Au feu de l’épreuve de la vente, de l’exil en terre hostile, Yossef devait développer et approfondir son art. Il n’en a pas le temps, il travaille trop. Chez son maître Potifar, il croise à nouveau les arts divinatoires païens. L’astrologie ne permet pas de tisser des liens avec le Ciel et au delà, le Créateur, elle ne permet que d’instrumentaliser la relation au Ciel en ne s’adressant qu’à la voûte celeste. Madame Potifar le convainc d’avoir une descendance avec lui. C’est à la vue du destin que les étoiles tracent pour eux que Yossef accepte de tromper son maître et de prendre sa femme (Sota 36b). Au dernier moment l’image de son père lui apparaît: « si tu continues, tu disparaitras ! ». Mais disparaitre de quoi ? de l’histoire juive, du peuple juif, du Olam Haba ? Non, rien de tout cela: « ton nom disparaitra des Ourim véToumim ».
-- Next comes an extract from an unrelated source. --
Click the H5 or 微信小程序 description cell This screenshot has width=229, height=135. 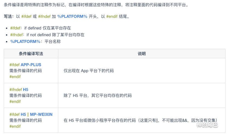[140, 120]
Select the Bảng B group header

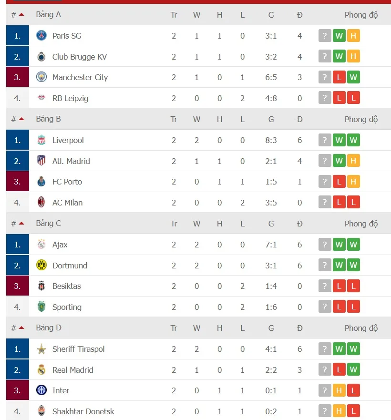click(x=48, y=118)
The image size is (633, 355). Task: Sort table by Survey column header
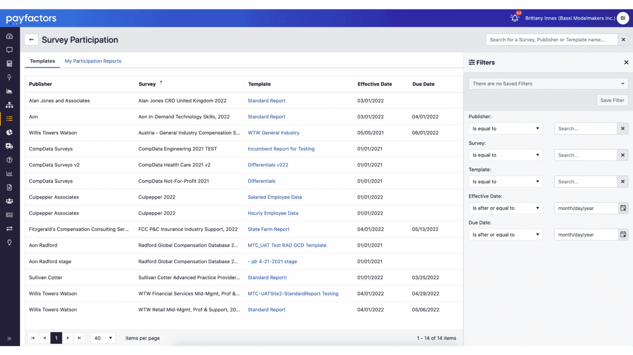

Les Ourim véToumim permettaient de connaître l’avenir. Le Cohen Gadol les interrogeait et D. semblait répondre en illuminant les lettres des Ourim véToumim dans le désordre. Il appartenait au grand homme, par ses qualités, de retrouver le message. Ainsi le futur était dicté par le Cohen Gadol et pas par le Ciel[16]. La connaissance du futur dépendait alors des qualités morales de cet homme. L’image de Yaacov lui indiquait qu’il serait tributaire des étoiles et non acteur de son propre chemin. On peut imager cela: Si nous étions destinés à quelque chose alors par nos mérites nous pourions changer notre destin. Ces mérites s’héritent jusqu’à 1000 générations[17].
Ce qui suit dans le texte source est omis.